EXTRACTED TEXT ::

2006-03-17 08:23:34

by Yasunori Goto

[permalink] [raw]
Subject: [PATCH: 010/017]Memory hotplug for new nodes v.4.(allocate wait table)


Wait_table is initialized according to zone size at boot time.
But, we cannot know the maixmum zone size when memory hotplug is enabled.
It can be changed.... And resizing of wait_table is too hard.

So kernel allocate and initialzie wait_table as its maximum size.

Signed-off-by: KAMEZAWA Hiroyuki <[email protected]>
Signed-off-by: Yasunori Goto <[email protected]>

mm/page_alloc.c | 45 +++++++++++++++++++++++++++++++++++++++------
1 files changed, 39 insertions(+), 6 deletions(-)

Index: pgdat8/mm/page_alloc.c
===================================================================
--- pgdat8.orig/mm/page_alloc.c 2006-03-17 11:13:18.466550152 +0900
+++ pgdat8/mm/page_alloc.c 2006-03-17 11:19:32.371677992 +0900
@@ -1788,6 +1788,7 @@ void __init build_all_zonelists(void)
*/
#define PAGES_PER_WAITQUEUE 256

+#ifdef CONFIG_MEMORY_HOTPLUG
static inline unsigned long wait_table_size(unsigned long pages)

SET PROBLEM A ::
Write out the records from the line with "This screenshot has height=479, width=724." up to and including the line with "[x=220, y=528]".

DATASET ::
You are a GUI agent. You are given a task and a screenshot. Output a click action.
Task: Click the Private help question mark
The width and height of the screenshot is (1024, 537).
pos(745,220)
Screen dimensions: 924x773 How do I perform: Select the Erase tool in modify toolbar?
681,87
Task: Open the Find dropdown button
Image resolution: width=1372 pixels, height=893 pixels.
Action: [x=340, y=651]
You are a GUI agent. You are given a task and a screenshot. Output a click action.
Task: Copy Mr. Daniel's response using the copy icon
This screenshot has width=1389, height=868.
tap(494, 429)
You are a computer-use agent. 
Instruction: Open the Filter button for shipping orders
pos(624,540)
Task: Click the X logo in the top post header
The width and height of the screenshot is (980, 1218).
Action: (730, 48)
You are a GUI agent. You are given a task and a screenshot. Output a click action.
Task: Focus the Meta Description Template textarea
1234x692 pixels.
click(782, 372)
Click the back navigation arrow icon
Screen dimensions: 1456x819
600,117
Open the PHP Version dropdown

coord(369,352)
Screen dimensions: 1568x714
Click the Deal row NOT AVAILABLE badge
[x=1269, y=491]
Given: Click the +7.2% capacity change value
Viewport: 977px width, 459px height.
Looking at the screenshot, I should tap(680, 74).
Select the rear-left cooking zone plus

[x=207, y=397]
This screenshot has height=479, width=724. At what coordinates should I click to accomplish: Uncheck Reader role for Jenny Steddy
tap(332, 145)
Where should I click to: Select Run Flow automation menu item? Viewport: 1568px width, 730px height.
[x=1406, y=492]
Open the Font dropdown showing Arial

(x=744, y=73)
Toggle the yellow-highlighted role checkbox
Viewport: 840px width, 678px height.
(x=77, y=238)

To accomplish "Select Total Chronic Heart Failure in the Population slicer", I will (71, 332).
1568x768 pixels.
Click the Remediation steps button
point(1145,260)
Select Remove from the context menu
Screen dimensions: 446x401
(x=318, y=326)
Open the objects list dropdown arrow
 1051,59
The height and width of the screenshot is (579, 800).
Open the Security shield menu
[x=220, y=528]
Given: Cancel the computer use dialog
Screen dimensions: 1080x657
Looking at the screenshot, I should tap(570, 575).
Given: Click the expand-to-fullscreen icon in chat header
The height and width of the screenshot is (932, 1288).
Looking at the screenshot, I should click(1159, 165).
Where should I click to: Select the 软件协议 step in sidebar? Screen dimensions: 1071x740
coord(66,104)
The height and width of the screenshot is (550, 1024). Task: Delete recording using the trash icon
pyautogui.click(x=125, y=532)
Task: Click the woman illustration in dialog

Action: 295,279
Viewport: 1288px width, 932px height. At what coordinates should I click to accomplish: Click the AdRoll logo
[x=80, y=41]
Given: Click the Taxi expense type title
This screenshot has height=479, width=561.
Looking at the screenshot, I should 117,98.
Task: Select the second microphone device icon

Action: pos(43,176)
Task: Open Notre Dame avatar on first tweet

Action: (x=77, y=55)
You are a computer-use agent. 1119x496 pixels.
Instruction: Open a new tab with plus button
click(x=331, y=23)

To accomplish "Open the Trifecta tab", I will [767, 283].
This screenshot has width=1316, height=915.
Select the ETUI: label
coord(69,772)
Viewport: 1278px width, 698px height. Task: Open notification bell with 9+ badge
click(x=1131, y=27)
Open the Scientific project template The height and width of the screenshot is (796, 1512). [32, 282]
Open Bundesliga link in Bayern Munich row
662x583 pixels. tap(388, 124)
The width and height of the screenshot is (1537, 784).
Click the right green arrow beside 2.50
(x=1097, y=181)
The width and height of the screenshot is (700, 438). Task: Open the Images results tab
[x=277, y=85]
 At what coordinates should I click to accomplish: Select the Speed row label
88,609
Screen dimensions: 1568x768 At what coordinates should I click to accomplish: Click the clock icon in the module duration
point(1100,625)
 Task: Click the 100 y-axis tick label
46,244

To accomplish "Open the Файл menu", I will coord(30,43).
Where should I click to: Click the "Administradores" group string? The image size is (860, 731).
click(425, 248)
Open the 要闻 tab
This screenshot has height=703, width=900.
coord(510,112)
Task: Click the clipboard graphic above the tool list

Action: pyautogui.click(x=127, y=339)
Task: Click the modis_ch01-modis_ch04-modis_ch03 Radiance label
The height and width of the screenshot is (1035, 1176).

SET PROBLEM B ::
Condense the paragraph of the memory hotplug patch that begins "Wait_table is initialized" into a short bulleted list that keeps its main facts.

TASK SOLUTION A ::
This screenshot has height=479, width=724. At what coordinates should I click to accomplish: Uncheck Reader role for Jenny Steddy
tap(332, 145)
Where should I click to: Select Run Flow automation menu item? Viewport: 1568px width, 730px height.
[x=1406, y=492]
Open the Font dropdown showing Arial

(x=744, y=73)
Toggle the yellow-highlighted role checkbox
Viewport: 840px width, 678px height.
(x=77, y=238)

To accomplish "Select Total Chronic Heart Failure in the Population slicer", I will (71, 332).
1568x768 pixels.
Click the Remediation steps button
point(1145,260)
Select Remove from the context menu
Screen dimensions: 446x401
(x=318, y=326)
Open the objects list dropdown arrow
 1051,59
The height and width of the screenshot is (579, 800).
Open the Security shield menu
[x=220, y=528]

TASK SOLUTION B ::
- At boot, wait_table is initialized according to zone size.
- When memory hotplug is enabled, the maximum zone size cannot be known and can change.
- Resizing wait_table is too hard.